The Internet & Jurisdiction Policy Network has released a Report “We Need to Talk About Data: Framing the Debate Around the Free Flow of Data and Data Sovereignty”. The Report presents concerns and perspectives around these polarizing policy concepts and offers recommendations on how to move forward. To unpack the key messages and explore the next steps I&JPN spoke to the Report’s contributors to ask how I&JPN can foster a collaborative discussion on how to organize our common Datasphere.

Dan Svantesson is Professor at Bond University and Author of the I&J Global Status Report 2019


Why do we need to talk about data? 

Data are central to the modern world. Very little of what we are used to, benefiting from, and indeed relying upon, would work without accurate data. Being such a central pillar for societies, data are valuable for everyone from individuals to multinational businesses, and from small NGOs to nation states. 

With anything so important, we need a constantly ongoing discussion. 

What is the most important key message from the I&JPN Report?

The Internet and Jurisdiction Policy Network’s ‘We Need to Talk About Data: Framing the Debate Around Free Flow of Data and Data Sovereignty’ Report makes clear both the challenges we face and why we must overcome those challenges. Put simply, finding a solution to the issue of cross-border data flows is not optional. Too much is at stake. But we cannot content ourselves with trying to search amongst ‘old trusted’ approaches.

As the Report makes clear, the challenges go to the core of the international law system, and we need an open mind, creativity, and a willingness to acknowledge nuances in what too often is approach from a binary perspective. 

When considering data policy approaches, why should we be thinking about our “common Datasphere”? 

In many ways, the Internet is structured as a “common Datasphere”.

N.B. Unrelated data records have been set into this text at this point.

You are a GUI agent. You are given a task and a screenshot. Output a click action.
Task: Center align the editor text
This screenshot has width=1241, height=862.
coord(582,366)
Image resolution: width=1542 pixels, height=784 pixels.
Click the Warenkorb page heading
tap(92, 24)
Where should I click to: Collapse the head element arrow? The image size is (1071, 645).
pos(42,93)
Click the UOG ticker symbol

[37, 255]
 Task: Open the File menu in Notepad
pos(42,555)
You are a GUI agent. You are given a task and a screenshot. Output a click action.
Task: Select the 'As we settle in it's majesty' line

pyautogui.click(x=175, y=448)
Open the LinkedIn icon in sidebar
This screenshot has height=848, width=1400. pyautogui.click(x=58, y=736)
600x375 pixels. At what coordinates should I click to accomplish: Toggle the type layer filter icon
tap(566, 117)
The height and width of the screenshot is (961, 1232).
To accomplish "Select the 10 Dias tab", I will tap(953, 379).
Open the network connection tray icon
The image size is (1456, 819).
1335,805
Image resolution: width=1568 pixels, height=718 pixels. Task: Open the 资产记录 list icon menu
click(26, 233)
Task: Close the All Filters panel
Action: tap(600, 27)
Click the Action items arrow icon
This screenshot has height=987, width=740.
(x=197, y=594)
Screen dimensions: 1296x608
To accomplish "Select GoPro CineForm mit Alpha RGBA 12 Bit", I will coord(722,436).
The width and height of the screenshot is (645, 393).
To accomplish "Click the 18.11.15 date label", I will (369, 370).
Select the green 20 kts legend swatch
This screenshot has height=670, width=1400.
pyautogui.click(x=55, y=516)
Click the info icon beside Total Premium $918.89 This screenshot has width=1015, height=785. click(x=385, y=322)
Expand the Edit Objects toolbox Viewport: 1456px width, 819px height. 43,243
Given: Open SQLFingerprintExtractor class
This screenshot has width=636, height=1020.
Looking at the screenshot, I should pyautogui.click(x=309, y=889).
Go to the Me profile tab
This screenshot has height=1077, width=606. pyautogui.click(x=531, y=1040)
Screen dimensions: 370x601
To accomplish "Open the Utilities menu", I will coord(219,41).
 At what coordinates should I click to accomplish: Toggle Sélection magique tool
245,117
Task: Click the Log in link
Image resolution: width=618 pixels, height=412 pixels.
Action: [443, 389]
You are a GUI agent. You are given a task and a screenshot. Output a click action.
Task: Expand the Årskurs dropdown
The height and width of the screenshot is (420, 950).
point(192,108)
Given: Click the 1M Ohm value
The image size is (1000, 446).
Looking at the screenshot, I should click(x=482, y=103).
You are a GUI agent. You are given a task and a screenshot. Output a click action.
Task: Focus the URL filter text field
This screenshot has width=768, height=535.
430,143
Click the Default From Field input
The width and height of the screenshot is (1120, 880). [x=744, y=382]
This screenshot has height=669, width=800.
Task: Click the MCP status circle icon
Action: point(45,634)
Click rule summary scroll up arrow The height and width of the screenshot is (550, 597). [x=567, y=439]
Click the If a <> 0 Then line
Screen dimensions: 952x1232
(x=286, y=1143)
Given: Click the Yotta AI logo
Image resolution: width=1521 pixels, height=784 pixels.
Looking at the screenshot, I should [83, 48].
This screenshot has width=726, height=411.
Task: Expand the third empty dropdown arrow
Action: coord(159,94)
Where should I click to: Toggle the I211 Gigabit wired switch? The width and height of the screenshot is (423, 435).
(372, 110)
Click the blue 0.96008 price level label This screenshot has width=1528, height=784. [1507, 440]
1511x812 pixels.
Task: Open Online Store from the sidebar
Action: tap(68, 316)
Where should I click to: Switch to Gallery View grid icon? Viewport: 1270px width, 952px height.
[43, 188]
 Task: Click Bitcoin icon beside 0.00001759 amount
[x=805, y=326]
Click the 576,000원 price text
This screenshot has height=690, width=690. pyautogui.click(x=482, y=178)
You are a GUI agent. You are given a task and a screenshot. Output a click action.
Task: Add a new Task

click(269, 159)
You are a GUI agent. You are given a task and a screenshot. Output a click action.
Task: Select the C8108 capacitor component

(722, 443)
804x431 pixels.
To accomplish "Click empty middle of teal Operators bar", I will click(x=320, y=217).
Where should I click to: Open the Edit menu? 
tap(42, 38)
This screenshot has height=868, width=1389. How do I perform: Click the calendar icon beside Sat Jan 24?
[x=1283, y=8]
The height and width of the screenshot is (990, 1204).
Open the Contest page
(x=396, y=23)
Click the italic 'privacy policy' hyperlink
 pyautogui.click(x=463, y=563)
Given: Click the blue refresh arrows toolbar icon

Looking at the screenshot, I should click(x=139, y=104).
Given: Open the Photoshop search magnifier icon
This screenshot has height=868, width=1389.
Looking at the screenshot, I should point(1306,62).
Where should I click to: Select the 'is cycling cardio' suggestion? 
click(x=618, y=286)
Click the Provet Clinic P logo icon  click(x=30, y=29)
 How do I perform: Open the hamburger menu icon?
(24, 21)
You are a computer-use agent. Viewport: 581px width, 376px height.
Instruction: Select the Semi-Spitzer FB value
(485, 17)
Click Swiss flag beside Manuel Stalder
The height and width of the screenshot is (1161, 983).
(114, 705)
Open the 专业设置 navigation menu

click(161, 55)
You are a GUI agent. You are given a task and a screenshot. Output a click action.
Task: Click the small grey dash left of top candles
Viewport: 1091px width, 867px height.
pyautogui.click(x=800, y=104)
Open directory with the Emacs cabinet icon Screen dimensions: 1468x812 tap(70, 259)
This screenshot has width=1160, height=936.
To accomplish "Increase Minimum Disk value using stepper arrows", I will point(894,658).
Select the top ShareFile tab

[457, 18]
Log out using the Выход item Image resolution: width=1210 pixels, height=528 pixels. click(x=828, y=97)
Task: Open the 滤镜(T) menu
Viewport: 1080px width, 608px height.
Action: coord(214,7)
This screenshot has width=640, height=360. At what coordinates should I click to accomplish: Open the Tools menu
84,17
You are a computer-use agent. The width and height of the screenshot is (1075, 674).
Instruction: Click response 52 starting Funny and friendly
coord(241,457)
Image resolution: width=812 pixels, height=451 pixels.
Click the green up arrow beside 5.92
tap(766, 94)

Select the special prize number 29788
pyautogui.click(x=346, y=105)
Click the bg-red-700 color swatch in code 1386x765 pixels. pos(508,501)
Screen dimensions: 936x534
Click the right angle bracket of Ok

However, the world is not. This tension between, on the one hand, the largely ‘borderless’ online environment and, on the other hand, the borders that characterise our physical world – and traditionally the application of laws – have remained an unresolved challenge. We now need to explore options for a future “common Datasphere” that copes better with the diversity that colours the physical world.

An important question in all this is the extent to which we must learn to work with a partial fragmentation due to irreconcilable value-clashes.

How can we foster a collaborative discussion moving forward? 

Much work is needed to foster a collaborative discussion moving forward. Currently most developments seem to be driven by the larger countries for the larger platforms. That may be natural in some ways. But to make real progress, we also need the perspectives of smaller countries and smaller platforms.   

One practical step is for countries seeking to implement specific legal approaches to consider whether those approaches are ‘scalable’ – what happens if many other countries adopt that same approach? 

Another practical matter is to move towards proactive collaborative lawmaking as opposed to the reactive unilateral lawmaking we commonly see today.